The year is 1975, judging by a theater playing “Jaws,” and Gru is an 11-year-old kid (still with the voice of Carell!) who dreams of joining the Vicious 6. That supervillain cabal includes Belle, the roller-skater Svengeance (Dolph Lundgren) and the lobsterish cyborg Jean-Clawed (Jean-Claude Van Damme). But wait -- don’t those voices belong to a different decade? I was more impressed by Nun-Chuck (Lucy Lawless), a semi-sacrilegious villain, and Wild Knuckles (Alan Arkin), an aging biker who develops a grandfatherly affection for the young Gru. They're all chasing a magical Zodiac Stone that grants the holder transformational powers.

Talk about conceptual overload! Yet screenwriter Matthew Fogel and director Kyle Balda still manage to squeeze in an “Easy Rider”-style road trip (RZA plays the Biker) and a kung-fu homage featuring Master Chow (Michelle Yeoh).Fans will call it inspired lunacy; others will sense a throw-it-to-the-wall approach that rarely sticks. I still can’t tell the Minions apart, and now there’s a new one named Otto, with braces.

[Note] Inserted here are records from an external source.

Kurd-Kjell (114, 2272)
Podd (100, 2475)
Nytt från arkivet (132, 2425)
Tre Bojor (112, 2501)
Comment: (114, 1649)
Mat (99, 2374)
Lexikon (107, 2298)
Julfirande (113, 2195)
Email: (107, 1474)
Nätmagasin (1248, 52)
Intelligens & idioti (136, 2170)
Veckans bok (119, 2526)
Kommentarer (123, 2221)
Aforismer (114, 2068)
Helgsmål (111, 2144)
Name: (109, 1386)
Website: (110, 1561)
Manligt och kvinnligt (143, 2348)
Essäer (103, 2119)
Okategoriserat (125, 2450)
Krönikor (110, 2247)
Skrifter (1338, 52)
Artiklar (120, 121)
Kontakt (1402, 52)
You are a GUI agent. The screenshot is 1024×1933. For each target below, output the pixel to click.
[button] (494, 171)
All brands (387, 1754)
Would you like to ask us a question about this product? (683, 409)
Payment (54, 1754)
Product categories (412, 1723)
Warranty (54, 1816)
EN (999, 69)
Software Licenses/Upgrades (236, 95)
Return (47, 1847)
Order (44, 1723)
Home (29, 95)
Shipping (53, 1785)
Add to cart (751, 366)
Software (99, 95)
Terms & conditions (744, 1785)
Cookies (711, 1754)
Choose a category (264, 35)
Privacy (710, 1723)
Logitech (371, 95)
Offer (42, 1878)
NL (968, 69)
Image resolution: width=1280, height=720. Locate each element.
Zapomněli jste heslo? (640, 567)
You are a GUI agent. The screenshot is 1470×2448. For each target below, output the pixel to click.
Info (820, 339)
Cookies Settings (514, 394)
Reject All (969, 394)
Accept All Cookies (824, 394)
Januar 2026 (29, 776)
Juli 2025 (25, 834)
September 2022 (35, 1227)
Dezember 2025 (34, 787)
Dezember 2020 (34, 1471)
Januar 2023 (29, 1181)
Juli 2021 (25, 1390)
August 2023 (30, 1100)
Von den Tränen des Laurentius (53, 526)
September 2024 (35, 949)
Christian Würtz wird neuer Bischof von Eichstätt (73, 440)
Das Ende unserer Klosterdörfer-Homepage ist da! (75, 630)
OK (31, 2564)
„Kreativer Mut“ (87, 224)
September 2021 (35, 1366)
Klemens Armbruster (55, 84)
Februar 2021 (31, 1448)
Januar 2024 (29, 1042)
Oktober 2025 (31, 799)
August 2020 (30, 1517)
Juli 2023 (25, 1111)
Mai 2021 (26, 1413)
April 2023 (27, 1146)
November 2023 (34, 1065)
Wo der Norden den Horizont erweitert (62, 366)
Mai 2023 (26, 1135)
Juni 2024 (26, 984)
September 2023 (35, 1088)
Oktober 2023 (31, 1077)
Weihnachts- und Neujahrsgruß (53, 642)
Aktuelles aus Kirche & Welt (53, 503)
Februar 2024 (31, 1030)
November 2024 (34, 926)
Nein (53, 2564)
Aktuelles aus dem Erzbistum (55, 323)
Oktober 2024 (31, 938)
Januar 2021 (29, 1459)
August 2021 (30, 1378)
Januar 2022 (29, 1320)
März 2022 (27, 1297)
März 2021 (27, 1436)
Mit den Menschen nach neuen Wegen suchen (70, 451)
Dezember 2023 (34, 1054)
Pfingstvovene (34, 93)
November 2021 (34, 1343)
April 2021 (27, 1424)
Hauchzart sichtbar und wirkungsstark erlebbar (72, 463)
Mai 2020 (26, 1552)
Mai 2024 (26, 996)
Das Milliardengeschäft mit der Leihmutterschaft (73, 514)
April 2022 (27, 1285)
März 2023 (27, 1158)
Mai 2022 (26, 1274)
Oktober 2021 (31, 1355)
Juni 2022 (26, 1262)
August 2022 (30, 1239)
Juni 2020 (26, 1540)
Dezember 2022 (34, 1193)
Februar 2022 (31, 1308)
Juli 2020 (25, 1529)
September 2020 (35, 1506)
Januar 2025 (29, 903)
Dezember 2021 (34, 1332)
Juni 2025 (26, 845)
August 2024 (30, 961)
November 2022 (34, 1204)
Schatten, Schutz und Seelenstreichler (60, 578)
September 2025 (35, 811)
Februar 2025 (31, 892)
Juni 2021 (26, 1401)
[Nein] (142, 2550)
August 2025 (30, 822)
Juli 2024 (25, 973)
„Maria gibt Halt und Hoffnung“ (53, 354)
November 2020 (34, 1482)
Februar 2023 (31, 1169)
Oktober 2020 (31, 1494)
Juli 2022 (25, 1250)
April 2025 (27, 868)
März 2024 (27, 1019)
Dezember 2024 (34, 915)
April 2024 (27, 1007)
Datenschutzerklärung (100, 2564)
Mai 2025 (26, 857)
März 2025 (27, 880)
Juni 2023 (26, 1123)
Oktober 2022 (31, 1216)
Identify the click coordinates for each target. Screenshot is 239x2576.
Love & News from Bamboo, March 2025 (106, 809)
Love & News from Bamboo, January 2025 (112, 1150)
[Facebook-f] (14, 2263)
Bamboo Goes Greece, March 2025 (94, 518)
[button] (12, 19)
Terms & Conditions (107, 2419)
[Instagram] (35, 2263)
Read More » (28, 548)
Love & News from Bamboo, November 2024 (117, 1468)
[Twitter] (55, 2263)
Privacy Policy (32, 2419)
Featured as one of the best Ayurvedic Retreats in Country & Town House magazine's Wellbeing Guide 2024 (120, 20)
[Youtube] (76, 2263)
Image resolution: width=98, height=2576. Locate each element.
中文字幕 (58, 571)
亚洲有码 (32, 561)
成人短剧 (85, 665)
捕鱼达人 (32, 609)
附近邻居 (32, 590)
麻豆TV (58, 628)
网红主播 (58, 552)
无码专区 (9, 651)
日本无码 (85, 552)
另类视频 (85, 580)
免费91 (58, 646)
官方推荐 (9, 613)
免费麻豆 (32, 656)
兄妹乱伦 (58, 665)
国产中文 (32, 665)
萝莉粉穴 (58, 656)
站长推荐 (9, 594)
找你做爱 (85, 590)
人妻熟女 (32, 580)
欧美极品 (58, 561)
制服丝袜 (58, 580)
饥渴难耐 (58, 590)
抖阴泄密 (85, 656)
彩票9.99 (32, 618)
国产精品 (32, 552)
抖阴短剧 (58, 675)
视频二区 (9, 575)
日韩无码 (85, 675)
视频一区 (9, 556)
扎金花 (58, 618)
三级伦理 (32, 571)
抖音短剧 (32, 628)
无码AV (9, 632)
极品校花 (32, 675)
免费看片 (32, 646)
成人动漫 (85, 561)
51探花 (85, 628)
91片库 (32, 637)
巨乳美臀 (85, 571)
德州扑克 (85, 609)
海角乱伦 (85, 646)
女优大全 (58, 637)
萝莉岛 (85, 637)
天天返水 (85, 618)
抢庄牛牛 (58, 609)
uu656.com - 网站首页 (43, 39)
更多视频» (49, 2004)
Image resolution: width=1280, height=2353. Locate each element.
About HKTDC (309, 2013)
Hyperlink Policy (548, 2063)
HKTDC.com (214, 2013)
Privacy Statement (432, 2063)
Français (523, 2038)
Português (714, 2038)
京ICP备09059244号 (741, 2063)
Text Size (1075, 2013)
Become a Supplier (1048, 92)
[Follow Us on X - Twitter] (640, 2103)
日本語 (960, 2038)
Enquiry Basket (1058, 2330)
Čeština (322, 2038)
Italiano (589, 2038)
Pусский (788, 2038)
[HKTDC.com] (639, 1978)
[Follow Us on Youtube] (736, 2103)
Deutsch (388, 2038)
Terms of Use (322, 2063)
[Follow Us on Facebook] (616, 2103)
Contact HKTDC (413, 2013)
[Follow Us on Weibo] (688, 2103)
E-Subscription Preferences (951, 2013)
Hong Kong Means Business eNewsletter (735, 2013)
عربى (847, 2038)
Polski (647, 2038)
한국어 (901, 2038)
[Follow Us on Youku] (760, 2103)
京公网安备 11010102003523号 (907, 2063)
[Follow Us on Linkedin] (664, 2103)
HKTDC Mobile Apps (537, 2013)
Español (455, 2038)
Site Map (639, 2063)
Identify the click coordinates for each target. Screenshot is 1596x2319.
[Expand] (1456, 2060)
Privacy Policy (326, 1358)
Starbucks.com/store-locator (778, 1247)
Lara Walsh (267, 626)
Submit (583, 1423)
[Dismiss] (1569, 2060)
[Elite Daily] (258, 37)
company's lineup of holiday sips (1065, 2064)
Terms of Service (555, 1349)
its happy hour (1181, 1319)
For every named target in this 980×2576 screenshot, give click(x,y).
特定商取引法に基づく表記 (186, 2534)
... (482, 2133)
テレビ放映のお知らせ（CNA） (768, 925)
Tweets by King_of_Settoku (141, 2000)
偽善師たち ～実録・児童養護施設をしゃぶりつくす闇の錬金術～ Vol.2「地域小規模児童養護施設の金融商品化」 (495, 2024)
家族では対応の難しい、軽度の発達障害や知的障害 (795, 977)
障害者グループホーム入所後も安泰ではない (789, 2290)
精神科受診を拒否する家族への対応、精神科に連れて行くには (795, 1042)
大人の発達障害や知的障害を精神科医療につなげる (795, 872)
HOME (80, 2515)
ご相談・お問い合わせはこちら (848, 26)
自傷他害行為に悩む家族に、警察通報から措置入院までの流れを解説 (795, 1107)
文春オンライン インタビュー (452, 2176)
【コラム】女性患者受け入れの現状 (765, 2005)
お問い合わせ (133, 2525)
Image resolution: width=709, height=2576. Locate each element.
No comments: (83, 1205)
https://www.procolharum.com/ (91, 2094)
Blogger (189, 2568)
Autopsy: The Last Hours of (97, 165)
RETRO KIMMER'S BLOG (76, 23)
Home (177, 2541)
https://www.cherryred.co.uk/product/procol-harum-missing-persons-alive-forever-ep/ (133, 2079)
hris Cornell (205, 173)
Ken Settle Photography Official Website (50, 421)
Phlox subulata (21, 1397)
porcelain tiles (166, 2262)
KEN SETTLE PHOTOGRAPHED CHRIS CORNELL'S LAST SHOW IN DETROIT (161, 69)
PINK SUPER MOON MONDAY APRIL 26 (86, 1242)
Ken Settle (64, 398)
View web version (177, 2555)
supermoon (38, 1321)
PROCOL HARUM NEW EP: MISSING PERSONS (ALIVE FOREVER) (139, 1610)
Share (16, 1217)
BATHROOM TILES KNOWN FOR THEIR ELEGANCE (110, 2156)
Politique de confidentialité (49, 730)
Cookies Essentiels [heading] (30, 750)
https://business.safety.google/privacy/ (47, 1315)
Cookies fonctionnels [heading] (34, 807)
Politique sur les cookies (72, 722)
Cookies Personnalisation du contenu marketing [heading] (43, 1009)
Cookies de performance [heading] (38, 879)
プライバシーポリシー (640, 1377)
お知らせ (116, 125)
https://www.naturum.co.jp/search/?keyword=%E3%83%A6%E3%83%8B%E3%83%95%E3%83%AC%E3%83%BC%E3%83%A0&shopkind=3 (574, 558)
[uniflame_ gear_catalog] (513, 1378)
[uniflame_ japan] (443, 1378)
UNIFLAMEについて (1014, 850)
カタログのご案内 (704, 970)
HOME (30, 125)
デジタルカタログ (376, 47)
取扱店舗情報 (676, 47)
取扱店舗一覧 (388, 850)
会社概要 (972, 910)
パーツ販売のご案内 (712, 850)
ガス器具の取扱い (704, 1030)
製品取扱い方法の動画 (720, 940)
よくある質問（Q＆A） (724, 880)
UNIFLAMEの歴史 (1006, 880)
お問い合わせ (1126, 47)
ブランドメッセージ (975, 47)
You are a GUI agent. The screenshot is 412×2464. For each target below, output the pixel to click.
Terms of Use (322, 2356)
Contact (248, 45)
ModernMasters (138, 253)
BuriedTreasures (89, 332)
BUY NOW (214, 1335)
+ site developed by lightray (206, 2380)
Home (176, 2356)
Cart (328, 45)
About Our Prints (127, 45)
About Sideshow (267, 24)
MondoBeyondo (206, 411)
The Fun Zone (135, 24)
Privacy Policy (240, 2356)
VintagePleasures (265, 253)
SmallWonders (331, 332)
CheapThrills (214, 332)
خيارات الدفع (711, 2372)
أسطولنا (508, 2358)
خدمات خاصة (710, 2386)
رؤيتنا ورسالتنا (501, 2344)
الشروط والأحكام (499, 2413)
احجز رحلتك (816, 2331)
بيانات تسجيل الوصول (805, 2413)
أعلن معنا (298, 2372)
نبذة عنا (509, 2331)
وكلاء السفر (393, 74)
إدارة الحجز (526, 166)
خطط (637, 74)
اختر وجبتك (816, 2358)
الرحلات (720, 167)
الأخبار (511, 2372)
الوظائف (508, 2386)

The good news is that superproducer Jack Antonoff masterminded the music, which means a whole crateful of golden oldies -- Linda Ronstadt’s “You’re No Good” gets pride of place -- and a sparkling collaboration between Motown legend Diana Ross and indie darlings Tame Impala titled “Turn Up the Sunshine.” If you’re not a Minions fan, at least you can sit back and play “Name that Tune."